What is a senior generative AI prompt engineer?

A Senior Generative AI Prompt Engineer is an experienced professional who specializes in designing, optimizing, and managing prompts for AI models, such as large language models (LLMs) like GPT-4. Their role involves understanding how AI responds to different instructions, creating effective prompts to achieve desired outputs, and collaborating with teams to integrate AI-generated content into products or workflows. They often work closely with data scientists, software engineers, and product managers to ensure the AI delivers accurate and valuable results. Additionally, they may be responsible for training others on prompt engineering best practices and staying updated on the latest advancements in generative AI.

What are the key skills and qualifications needed to thrive as a senior generative AI prompt engineer?

To thrive as a Senior Generative AI Prompt Engineer, you need expertise in natural language processing, machine learning, and prompt engineering, typically supported by an advanced degree in computer science or a related field. Proficiency with AI frameworks like TensorFlow or PyTorch, experience with large language models (e.g., GPT, Llama), and familiarity with cloud platforms are essential. Strong problem-solving abilities, creativity, and effective communication skills help in designing, iterating, and collaborating on high-quality AI-driven solutions. These skills ensure the development of robust, innovative models and effective deployment of generative AI solutions to meet business objectives.

What are some common challenges faced by senior generative AI prompt engineers, and how can they be addressed?

Senior Generative AI Prompt Engineers often encounter challenges such as designing prompts that consistently yield high-quality outputs and managing model biases. Collaborating closely with data scientists, product managers, and other engineers is essential to iterate on prompt strategies and evaluate results. Staying updated with rapid advancements in generative AI models and understanding the nuances of prompt tuning are also key aspects of the role. Regularly reviewing model outputs and leveraging feedback from cross-functional teams can help address these challenges and drive continuous improvement.

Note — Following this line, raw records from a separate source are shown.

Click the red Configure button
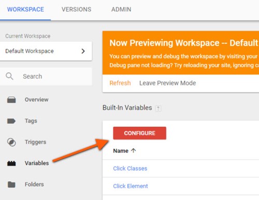 click(140, 133)
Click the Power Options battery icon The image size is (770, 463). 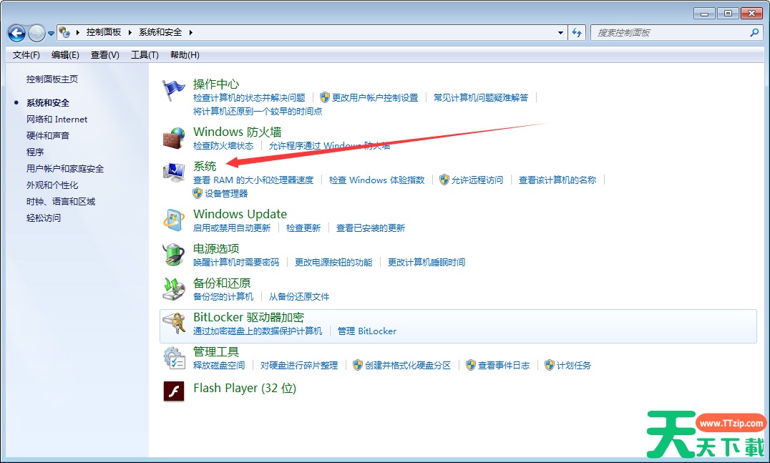click(173, 254)
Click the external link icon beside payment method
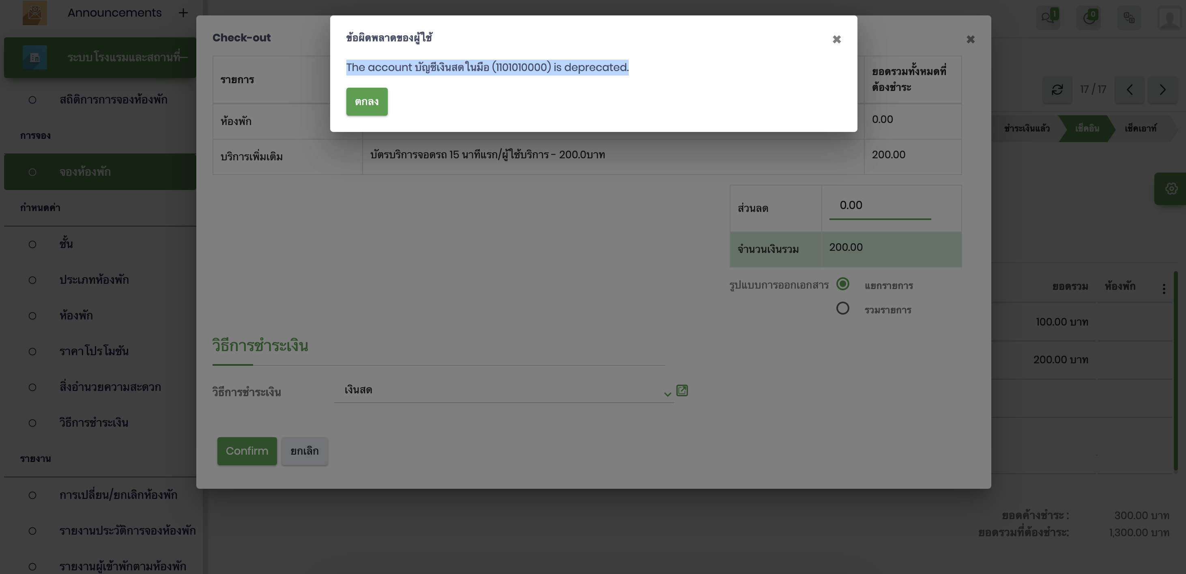Image resolution: width=1186 pixels, height=574 pixels. point(682,391)
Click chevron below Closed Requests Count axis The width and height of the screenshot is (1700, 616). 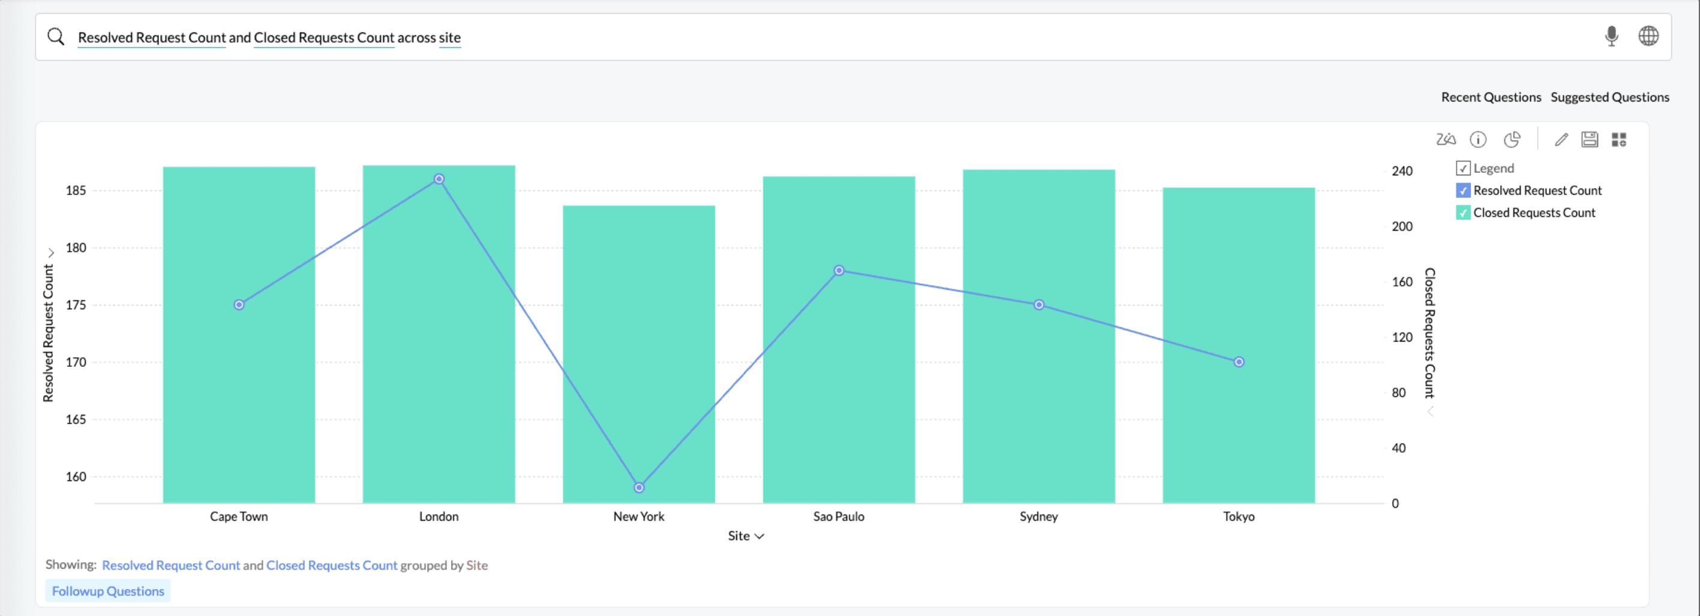pos(1430,411)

What is the difference between Senior Generative Ai Prompt Engineer vs Machine Learning Engineer?

AspectSenior Generative Ai Prompt EngineerMachine Learning Engineer
CredentialsBachelor's or higher in CS, AI, or related fields; experience with NLP and prompt designBachelor's or higher in CS, Data Science, or related fields; expertise in algorithms and model development
Work EnvironmentFocus on prompt crafting, AI interaction, and fine-tuning generative modelsDeveloping, training, and deploying machine learning models across various applications
Industry UsagePrimarily in AI product teams, content generation, and conversational AIAcross tech, finance, healthcare, and more for predictive analytics and automation

While both roles involve AI and machine learning, the Senior Generative Ai Prompt Engineer specializes in designing prompts for generative models, whereas the Machine Learning Engineer develops and optimizes machine learning algorithms for broader applications.

What are the most commonly searched types of Generative Ai Prompt Engineer jobs in California?

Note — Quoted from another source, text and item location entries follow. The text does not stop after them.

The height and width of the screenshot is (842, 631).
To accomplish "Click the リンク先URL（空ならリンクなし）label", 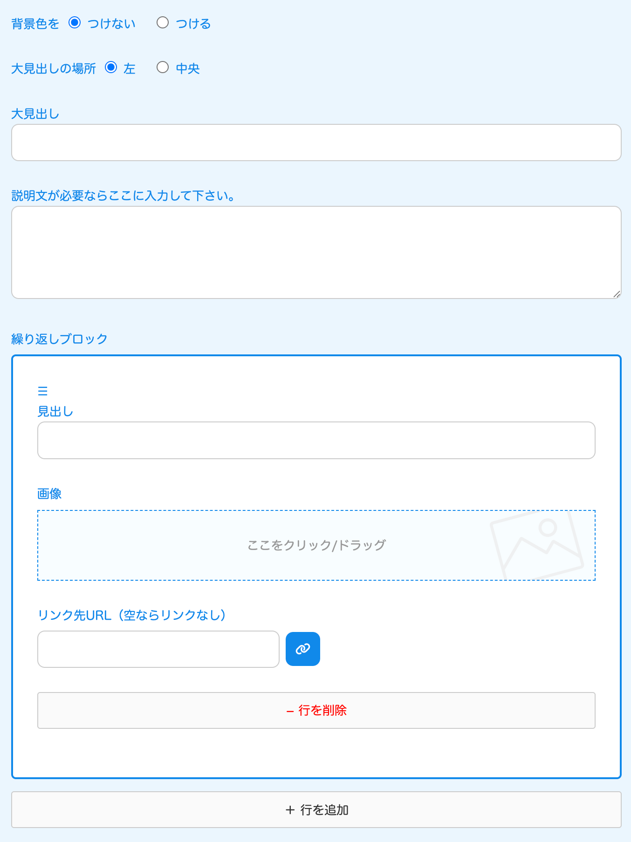I will (x=132, y=615).
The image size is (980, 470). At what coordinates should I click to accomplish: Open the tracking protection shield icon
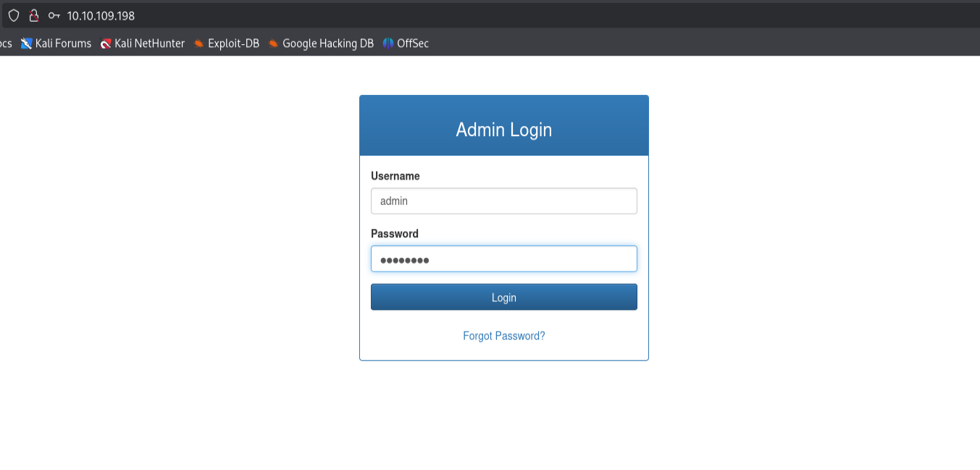click(13, 15)

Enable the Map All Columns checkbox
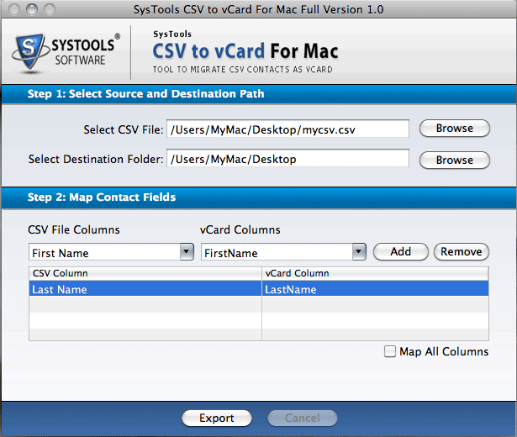390,352
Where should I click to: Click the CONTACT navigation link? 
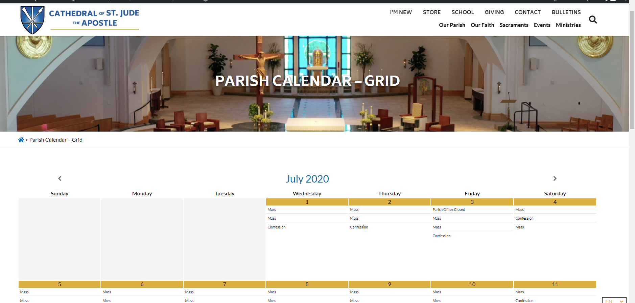point(527,12)
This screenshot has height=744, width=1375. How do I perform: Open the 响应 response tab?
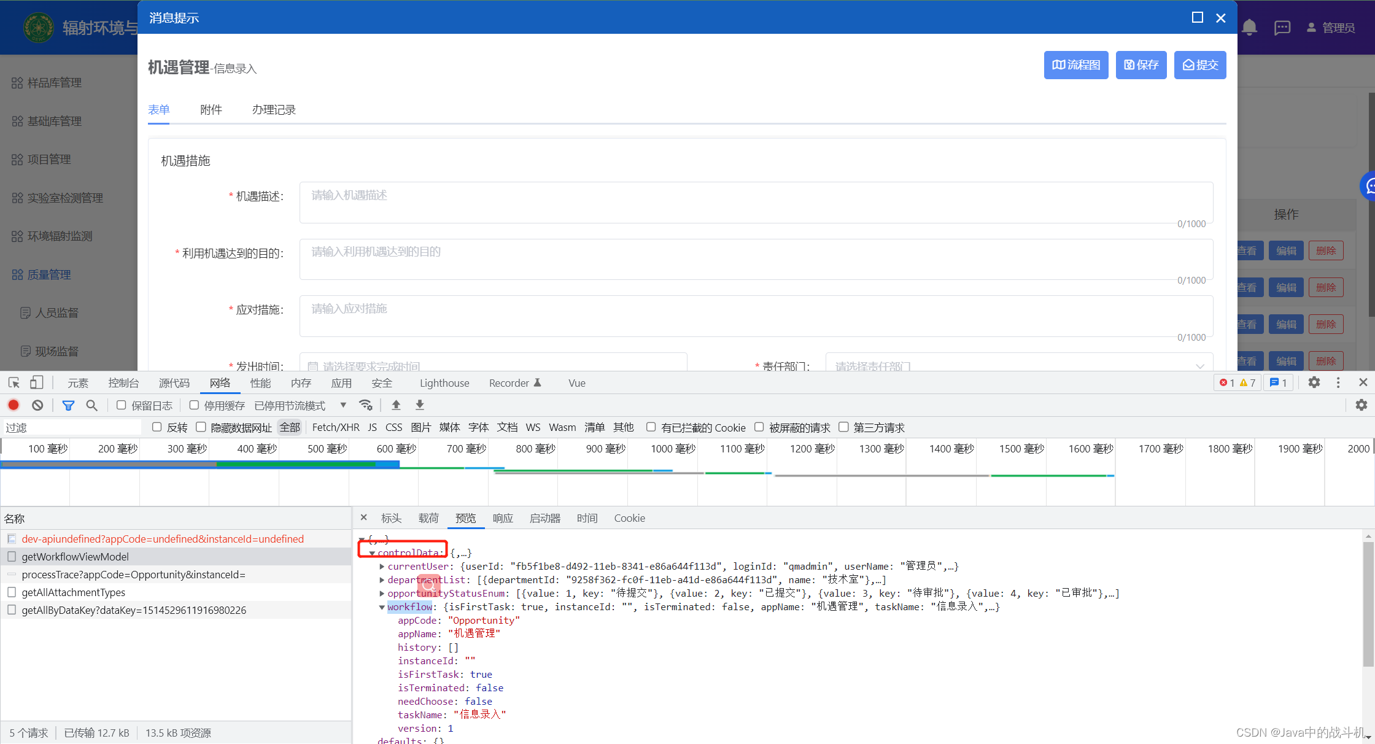pyautogui.click(x=502, y=518)
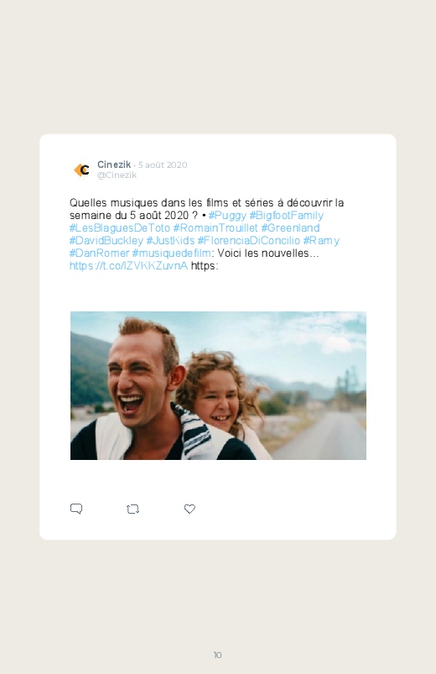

The most popular types of Generative Ai Prompt Engineer jobs in California are:

What are popular job titles related to Senior Generative Ai Prompt Engineer jobs in California?

For Senior Generative Ai Prompt Engineer jobs in California, the most frequently searched job titles are:

What job categories do people searching Senior Generative Ai Prompt Engineer jobs in California look for?

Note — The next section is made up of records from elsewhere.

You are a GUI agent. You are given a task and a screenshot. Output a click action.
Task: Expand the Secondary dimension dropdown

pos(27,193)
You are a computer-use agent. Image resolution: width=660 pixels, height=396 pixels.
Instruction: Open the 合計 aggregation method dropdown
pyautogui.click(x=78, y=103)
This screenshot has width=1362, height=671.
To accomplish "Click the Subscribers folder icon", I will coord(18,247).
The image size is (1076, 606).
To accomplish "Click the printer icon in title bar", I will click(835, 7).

The top searched job categories for Senior Generative Ai Prompt Engineer jobs in California are:

What cities in California are hiring for Senior Generative Ai Prompt Engineer jobs?

Cities in California with the most Senior Generative Ai Prompt Engineer job openings:

Infographic showing various Senior Generative Ai Prompt Engineer job openings in California as of August 2026, with employment types broken down into 100% Full Time. Highlights an 100% In-person job distribution.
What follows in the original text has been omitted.